Foi exatamente às 7h39 que o presente foi colocado no barco. O céu estava carregado de nuvens pesadas, mas só houve trovões e pancadas de chuva após o fim do ritual, o que ajudou a dispersar os curiosos que observavam tudo da orla. A entrega do presente é a parte mais simbólica da festa, que no ano passado foi reconhecida como Patrimônio Cultural de Salvador. Se não fosse a pandemia, esse momento só iria acontecer no final da tarde, após muita reverência dos devotos durante todo o dia.  

A pandemia fez com que a cerimônia fosse mais simples, mas não menos especial. O presente saiu do terreiro Ikê Axé Awa Negy, localizado no final de linha do Engenho Velho da Federação. O responsável pela preparação foi o babalorixá Pai Ducho de Ogum. "Foi a primeira vez oficialmente que estive a frente.

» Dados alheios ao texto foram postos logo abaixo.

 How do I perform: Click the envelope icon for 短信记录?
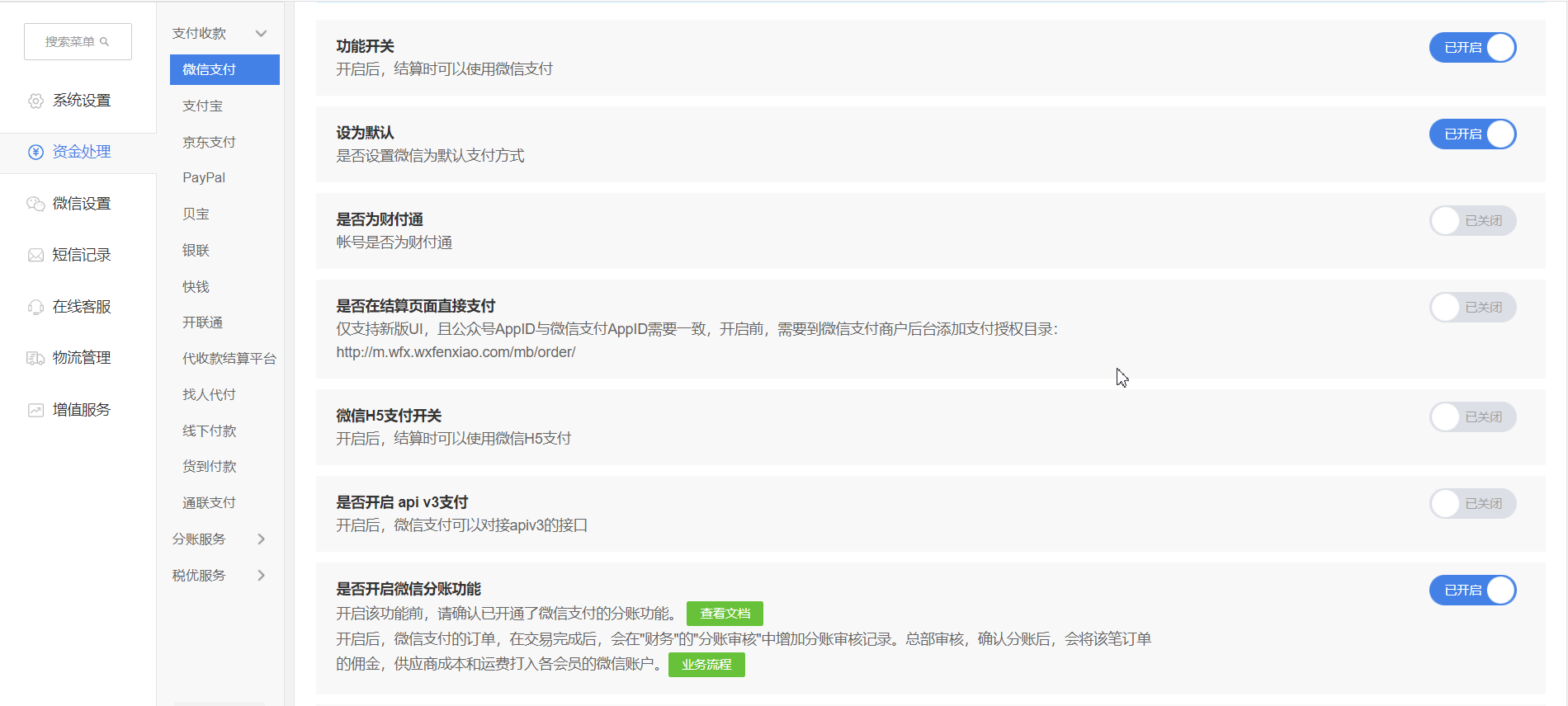pyautogui.click(x=35, y=255)

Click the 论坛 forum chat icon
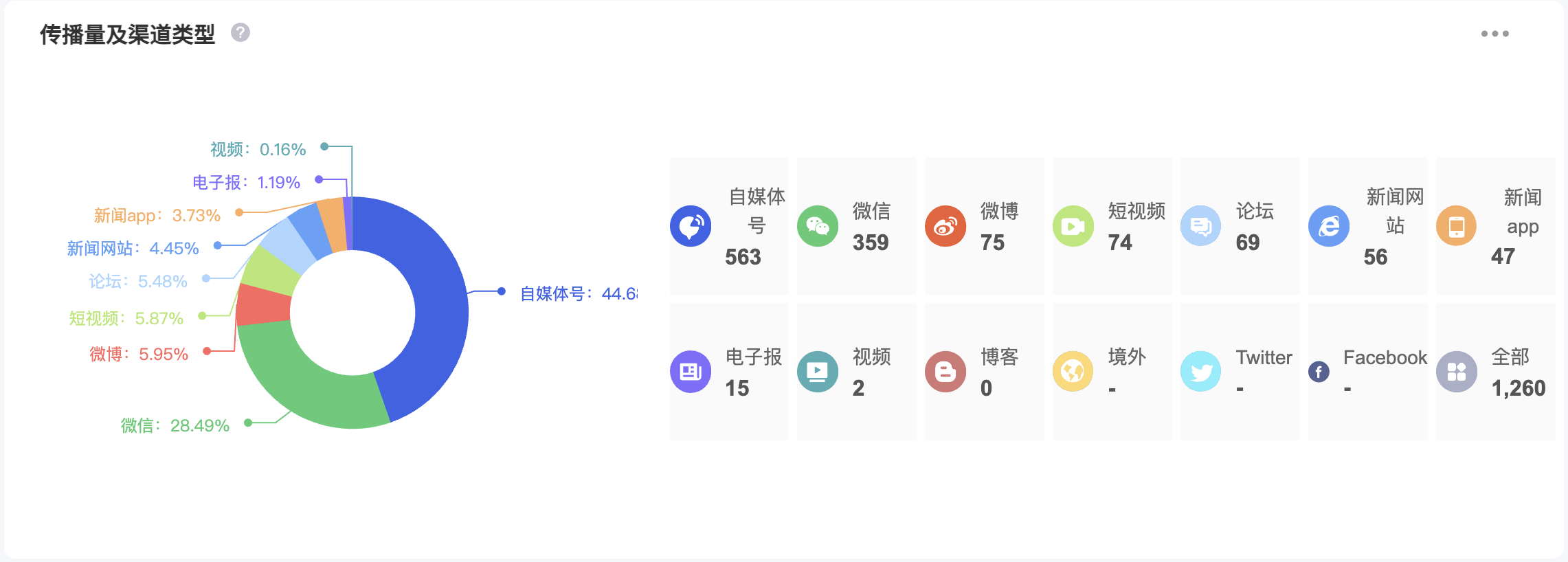pos(1200,226)

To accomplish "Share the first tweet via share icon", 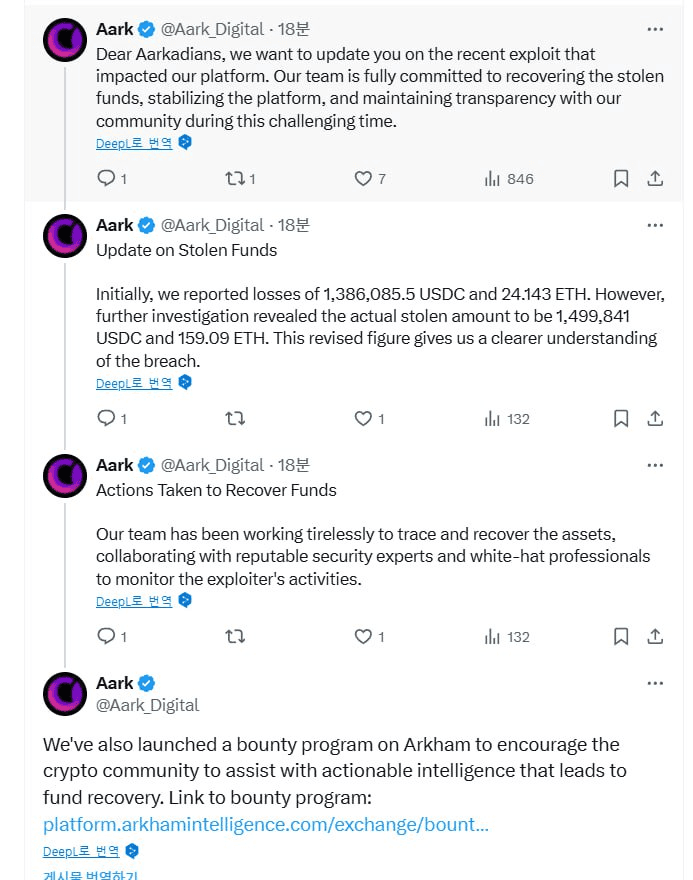I will click(x=655, y=178).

Foi muito bem preparado, com amor, satisfação e carinho. Sei que Iemanjá vai aceitar. Não é grande, mas o que tá indo dentro para ela é amor", disse.  

O presente veio em um carro aberto, com a presença de integrantes do terreiro. Quando estava perto do acesso à praia do Rio Vermelho, uma certa aglomeração foi formada ao redor dele. As pessoas não resistiram à tentação e chegaram perto para saudar Iemanjá. Nesse momento, foi gerado engarrafamento na orla. Alguns também não usavam a máscara corretamente. Muitos gritavam: “Odoyá, minha mãe!”.  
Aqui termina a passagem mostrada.